If a line in the listing contains "Spheros", copy it out whole.

———

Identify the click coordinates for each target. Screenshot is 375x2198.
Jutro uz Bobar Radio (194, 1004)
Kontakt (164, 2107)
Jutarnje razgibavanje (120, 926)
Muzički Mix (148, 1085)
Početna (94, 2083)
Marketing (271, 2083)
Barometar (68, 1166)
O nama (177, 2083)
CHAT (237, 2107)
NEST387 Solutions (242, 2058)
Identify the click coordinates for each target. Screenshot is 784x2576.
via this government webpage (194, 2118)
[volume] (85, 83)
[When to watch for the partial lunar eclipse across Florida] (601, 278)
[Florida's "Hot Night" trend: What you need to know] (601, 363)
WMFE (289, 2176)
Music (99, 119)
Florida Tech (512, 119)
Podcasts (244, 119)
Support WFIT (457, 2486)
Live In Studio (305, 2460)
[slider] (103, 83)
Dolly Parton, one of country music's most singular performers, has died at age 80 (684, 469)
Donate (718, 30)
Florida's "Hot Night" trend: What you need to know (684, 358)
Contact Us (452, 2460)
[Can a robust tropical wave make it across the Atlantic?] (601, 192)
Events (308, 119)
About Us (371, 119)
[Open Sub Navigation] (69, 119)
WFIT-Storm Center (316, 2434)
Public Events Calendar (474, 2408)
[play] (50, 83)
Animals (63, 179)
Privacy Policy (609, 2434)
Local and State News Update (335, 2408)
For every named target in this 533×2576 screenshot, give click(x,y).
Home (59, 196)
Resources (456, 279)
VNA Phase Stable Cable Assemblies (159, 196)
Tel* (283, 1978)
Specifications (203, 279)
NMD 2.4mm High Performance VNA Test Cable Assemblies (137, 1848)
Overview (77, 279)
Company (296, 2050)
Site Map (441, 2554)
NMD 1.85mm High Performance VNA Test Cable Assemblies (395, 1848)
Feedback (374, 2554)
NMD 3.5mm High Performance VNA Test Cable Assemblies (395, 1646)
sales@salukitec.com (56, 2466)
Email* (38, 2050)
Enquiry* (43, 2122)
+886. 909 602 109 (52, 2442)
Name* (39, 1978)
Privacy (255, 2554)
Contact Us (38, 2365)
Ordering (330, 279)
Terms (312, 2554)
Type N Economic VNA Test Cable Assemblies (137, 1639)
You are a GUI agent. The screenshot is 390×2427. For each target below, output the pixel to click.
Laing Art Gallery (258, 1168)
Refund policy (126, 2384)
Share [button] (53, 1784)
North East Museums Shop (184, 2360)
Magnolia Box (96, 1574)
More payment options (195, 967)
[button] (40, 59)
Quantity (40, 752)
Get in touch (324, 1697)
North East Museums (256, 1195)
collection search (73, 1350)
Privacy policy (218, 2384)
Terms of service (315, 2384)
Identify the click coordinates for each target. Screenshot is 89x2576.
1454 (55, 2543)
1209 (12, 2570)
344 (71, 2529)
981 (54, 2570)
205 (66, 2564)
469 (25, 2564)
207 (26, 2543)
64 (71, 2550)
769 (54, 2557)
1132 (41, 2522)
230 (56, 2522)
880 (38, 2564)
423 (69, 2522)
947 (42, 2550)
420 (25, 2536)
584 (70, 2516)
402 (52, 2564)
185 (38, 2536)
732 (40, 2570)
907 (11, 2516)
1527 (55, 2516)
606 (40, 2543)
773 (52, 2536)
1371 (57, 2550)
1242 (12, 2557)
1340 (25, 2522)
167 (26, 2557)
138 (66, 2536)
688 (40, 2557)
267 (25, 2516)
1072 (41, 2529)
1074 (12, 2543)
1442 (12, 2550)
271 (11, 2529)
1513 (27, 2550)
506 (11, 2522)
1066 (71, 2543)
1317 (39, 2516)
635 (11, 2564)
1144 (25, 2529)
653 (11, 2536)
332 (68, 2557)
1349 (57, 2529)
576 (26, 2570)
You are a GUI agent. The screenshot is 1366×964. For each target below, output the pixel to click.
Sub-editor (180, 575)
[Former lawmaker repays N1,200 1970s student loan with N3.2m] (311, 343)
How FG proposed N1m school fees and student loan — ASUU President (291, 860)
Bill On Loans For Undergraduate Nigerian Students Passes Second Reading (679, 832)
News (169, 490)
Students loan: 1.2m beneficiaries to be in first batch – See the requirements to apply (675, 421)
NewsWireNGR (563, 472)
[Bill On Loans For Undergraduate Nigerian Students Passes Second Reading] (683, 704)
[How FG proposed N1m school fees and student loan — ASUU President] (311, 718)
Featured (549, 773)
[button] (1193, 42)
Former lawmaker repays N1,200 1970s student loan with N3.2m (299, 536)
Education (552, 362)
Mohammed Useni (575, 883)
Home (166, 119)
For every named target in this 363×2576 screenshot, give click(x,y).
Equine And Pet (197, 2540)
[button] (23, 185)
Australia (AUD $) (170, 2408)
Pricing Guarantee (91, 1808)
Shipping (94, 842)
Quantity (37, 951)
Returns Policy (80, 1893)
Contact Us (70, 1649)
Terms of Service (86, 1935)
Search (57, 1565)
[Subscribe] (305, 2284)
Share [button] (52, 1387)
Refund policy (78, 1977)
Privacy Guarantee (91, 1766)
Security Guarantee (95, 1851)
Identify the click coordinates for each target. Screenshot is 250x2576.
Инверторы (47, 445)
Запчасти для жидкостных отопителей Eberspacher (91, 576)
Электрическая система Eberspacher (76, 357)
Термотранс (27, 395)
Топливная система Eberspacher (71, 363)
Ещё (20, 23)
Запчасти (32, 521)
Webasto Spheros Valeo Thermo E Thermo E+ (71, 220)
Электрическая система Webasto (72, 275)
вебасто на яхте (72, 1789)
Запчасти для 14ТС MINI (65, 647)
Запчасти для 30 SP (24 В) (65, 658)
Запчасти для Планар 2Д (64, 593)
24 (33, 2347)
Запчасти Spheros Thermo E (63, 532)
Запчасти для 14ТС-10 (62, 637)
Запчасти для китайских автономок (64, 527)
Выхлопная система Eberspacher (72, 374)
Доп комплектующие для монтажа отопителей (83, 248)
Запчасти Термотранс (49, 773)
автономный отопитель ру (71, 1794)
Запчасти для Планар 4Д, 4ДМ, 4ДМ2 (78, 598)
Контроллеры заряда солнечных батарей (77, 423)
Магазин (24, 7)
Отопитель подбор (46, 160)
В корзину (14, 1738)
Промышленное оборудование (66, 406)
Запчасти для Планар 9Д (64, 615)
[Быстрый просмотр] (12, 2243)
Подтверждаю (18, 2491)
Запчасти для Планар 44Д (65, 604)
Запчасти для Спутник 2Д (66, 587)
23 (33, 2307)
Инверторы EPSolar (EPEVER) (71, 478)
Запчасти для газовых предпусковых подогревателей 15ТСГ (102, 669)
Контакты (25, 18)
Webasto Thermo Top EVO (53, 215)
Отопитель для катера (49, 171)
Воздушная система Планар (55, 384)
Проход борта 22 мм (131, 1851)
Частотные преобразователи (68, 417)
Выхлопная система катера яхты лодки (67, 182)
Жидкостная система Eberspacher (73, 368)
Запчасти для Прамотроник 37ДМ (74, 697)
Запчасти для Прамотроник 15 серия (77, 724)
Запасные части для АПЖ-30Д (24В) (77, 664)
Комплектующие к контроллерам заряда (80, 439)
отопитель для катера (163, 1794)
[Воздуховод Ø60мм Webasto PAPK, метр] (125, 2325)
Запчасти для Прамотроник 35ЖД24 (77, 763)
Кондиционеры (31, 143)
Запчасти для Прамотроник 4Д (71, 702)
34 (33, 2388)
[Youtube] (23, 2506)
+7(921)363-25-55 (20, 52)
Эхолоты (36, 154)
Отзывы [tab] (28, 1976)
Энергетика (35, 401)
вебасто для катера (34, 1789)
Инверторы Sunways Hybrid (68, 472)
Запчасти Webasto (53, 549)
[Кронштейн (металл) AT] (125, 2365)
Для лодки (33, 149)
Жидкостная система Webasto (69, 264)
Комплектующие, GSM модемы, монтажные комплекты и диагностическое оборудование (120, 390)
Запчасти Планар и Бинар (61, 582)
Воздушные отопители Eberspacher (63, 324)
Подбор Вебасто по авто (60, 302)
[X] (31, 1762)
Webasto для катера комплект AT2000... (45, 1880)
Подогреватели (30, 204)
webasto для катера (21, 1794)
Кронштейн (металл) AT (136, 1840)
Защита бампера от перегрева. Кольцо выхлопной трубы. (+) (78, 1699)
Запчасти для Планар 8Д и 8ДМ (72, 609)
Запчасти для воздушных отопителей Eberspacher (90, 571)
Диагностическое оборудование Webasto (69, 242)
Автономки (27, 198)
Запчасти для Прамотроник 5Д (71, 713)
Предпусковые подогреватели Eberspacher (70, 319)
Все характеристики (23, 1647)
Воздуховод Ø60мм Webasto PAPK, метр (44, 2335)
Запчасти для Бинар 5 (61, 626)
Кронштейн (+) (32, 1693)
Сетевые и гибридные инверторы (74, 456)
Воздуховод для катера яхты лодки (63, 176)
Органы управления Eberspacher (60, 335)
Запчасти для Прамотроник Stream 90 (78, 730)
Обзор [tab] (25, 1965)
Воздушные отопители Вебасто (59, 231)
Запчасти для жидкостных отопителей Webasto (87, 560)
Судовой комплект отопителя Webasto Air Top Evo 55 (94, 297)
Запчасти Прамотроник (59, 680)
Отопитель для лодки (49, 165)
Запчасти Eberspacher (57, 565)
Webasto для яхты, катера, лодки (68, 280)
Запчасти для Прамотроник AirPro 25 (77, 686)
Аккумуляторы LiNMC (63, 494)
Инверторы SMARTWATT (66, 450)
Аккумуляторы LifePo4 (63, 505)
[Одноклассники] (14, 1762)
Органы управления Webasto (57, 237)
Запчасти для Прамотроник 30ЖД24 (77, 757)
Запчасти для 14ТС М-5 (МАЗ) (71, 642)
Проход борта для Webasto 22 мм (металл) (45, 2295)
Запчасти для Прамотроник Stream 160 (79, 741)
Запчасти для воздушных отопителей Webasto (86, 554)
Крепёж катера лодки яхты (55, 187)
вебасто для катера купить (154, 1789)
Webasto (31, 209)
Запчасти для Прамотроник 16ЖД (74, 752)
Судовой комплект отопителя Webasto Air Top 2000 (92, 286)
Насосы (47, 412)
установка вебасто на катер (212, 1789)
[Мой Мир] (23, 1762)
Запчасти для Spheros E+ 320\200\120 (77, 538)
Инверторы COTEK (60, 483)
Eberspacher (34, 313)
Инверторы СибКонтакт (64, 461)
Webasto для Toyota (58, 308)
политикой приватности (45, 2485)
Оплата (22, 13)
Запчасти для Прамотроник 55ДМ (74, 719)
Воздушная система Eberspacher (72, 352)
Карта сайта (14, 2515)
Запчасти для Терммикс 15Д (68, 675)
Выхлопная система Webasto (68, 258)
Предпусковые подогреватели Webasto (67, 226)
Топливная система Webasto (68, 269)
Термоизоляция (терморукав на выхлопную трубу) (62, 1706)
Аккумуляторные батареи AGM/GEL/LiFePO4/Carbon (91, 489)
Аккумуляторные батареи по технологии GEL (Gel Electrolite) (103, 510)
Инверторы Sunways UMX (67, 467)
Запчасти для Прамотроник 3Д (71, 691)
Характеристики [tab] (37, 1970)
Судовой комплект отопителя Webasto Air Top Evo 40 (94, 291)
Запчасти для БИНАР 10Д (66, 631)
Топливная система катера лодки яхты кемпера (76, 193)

———

** Answer box **
Webasto Spheros Valeo Thermo E Thermo E+ (71, 220)
Запчасти Spheros Thermo E (63, 532)
Запчасти для Spheros E+ 320\200\120 (77, 538)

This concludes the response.